Harris v. Bethany Medical Center

909 P.2d 657, 21 Kan. App. 2d 804, 1995 Kan. App. LEXIS 181
CourtCourt of Appeals of Kansas
DecidedNovember 9, 1995
Docket73,308
StatusPublished
Cited by7 cases

This text of 909 P.2d 657 (Harris v. Bethany Medical Center) is published on Counsel Stack Legal Research, covering Court of Appeals of Kansas primary law. Counsel Stack provides free access to over 12 million legal documents including statutes, case law, regulations, and constitutions.

Bluebook
Harris v. Bethany Medical Center, 909 P.2d 657, 21 Kan. App. 2d 804, 1995 Kan. App. LEXIS 181 (kanctapp 1995).

Opinion

Rulon, J.:

Theresa Harris, claimant, appeals from the order of the Appeals Board for the Kansas Division of Workers Compensation (Board) which denied her workers compensation claim against Bethany Medical Center (Bethany). We reverse and remand the cause for further proceedings.

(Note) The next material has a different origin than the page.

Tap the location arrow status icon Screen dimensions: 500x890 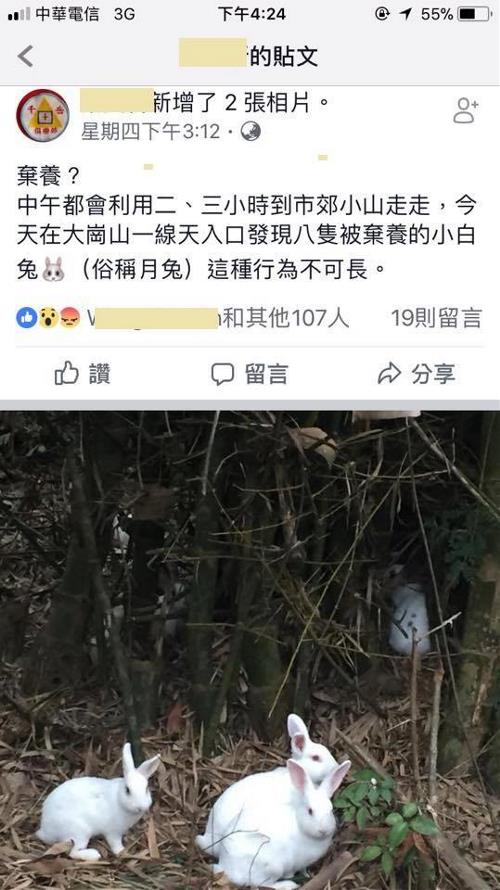click(x=406, y=14)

We must decide if the Board erred when finding claimant’s injuries did not arise out of claimant’s employment. During oral argument, claimant abandoned her challenge to the constitutionality of the Board.

*805 FACTS

The following facts are essentially undisputed:

Claimant worked as a dietary aide at Bethany. Douglas Kirkwood also worked at Bethany as a cook. On December 17,1992, claimant was taking a food tray to a patient. While she was waiting for an elevator, Kirkwood approached claimant and, without provocation, struck her in the face. The parties stipulated that claimant has a 5% functional impairment as a result of this incident.

Claimant testified that prior to this incident she had experienced problems with Kirkwood and had reported them to her supervisors. Claimant further testified that the prior problems consisted mostly of name calling, but that on one occasion Kirkwood had spilled hot soup onto her. According to claimant, when her supervisors did nothing to stop Kirkwood’s behavior, she filed a police report against him. Furthermore, claimant testified that her problems with Kirkwood were due to the jealousy of another woman employee — but claimant never associated with Kirkwood outside of work.

This record shows that Kirkwood had also verbally abused other employees at Bethany. This fact was corroborated by claimant’s immediate supervisor, who testified that on one occasion hospital security had to be called during an altercation between Kirkwood and another employee.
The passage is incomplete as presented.